Things Journalists Say You Should Absolutely Never Do That You Should Actually Never Do

This was just mind-blowing. I’ve heard of PR people typing “re:” into the subject line of a cold email to misleadingly suggest to the receiving journalist that this is part of a pre-existing conversation. Don’t do that either. But this pitch took it to an entirely new level and actually fabricated an entire email from Paul, as if he had written to the PR person asking for information. This level of hubris (or blind ignorance?) is impossible to contemplate. Of course Paul will recognize he didn’t write that email! The fact he redacted identifying info is one of the grandest gestures of grace I’ve ever seen in my three years of studying journalist-complaint Twitter.

This one is more understandable but equally easy to avoid. Don’t use honorifics (Mr. or Ms.) in pitches. I’ve seen complaints like this before, and have never seen a journalist say they prefer to be addressed more formally. I’m guessing this particular case comes from a younger person raised with a healthy respect for authority. If that’s you, rest assured it’s okay to start your email with simply: “James,” or “Hi James.” The salutation that’s growing more common and equally inappropriate, IMO, is “Hey Michael.” I know it’s a common way to begin an online convo outside of work for younger adults. But there are still enough of us old-schoolers who find that a bit jarringly casual in a professional setting – stick with “Hi.”


Things Journalists Imply You Should Never Do That Actually Work Sometimes

Obligatory disclaimer – These individual journalists are the world’s foremost authorities on what works for THEM. They get to decide how they want to be pitched. Nothing I say below is meant to imply their personal preferences are inappropriate.

Although it’s weird to Ted to get a V-Day pitch six weeks in advance, that would be significantly too late for many lifestyle journalists at other outlets. How do you know the difference? Understand the varying publishing cadences of your targets. Ted edits a daily paper, so he’s usually only looking about 1-2 weeks ahead.

Many young PR pros saw Elahe’s tweet and thought, “Oh shoot, I send pitches like that every day!” The thing is, journalists publish stories like that every day. The other thing is, none of those journalists is the media reporter at the Washington Post. Read her coverage of newsroom downsizing and Pulitzer bequests and you see how off-the-wall a celebrity fashion pitch is to her.

Here’s another type of pitch that gets covered all the time.

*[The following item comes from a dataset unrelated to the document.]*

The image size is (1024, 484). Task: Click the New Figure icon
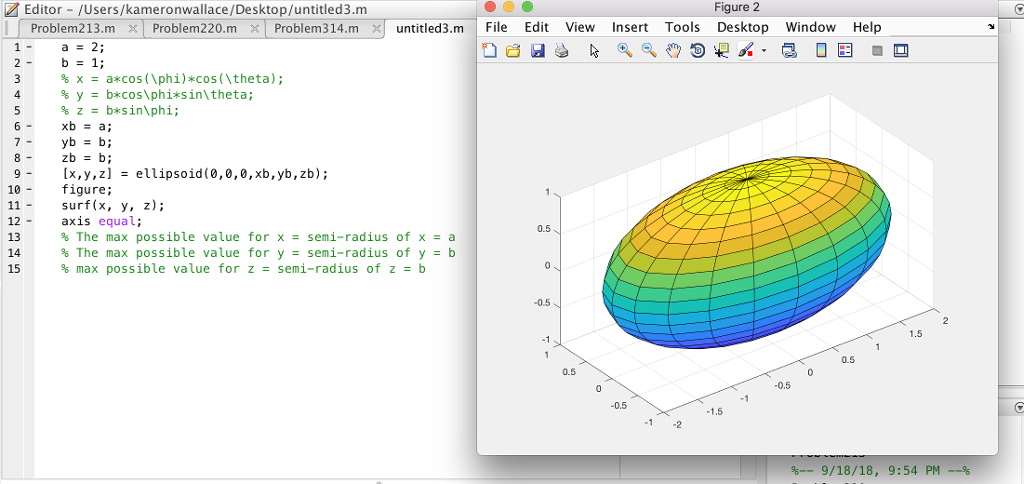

Obviously not by Richard though.

I DO know a single editor who is grateful someone sent a pitch to his personal email. It’s Michael Arrington, the famously anti-PR founding editor of TechCrunch. He had missed the original pitch sent to his work email. And he responded with gratitude to the follow-up offer of an exclusive about a new software company launching. His post on TechCrunch resulted in a CNBC segment later that day on the new company. Those two stories resulted in enough inbound inquiries to fill the startup’s sales funnel for months. And when that company IPOed four years later, the PR pro who sent the follow-up email to Michael Arrington held stock options that were worth $1.4 million dollars. True story. I also know about a dozen other editors or reporters who were glad someone contacted their personal email.

Here's the difference between those and the experience Oset is sharing. Sounds like she actually saw a pitch in her work email, didn’t like it, and ignored it. And then got that same pitch in her personal email. Understandably annoying. The dozen or so success stories I’m thinking of were all good pitches targeted to the right journalist. And those journalists really wanted to cover them, and were therefore relieved and grateful that the PR pros were scrappy enough to keep trying until they acknowledged receiving them.

I keep saying “a dozen,” but that’s out of thousands of pitches I’ve been privy to. Moral of the story:

Save your outreach to journalists’ personal inboxes for those cases where you are 90-percent confident they will be grateful you’re making sure they see your news.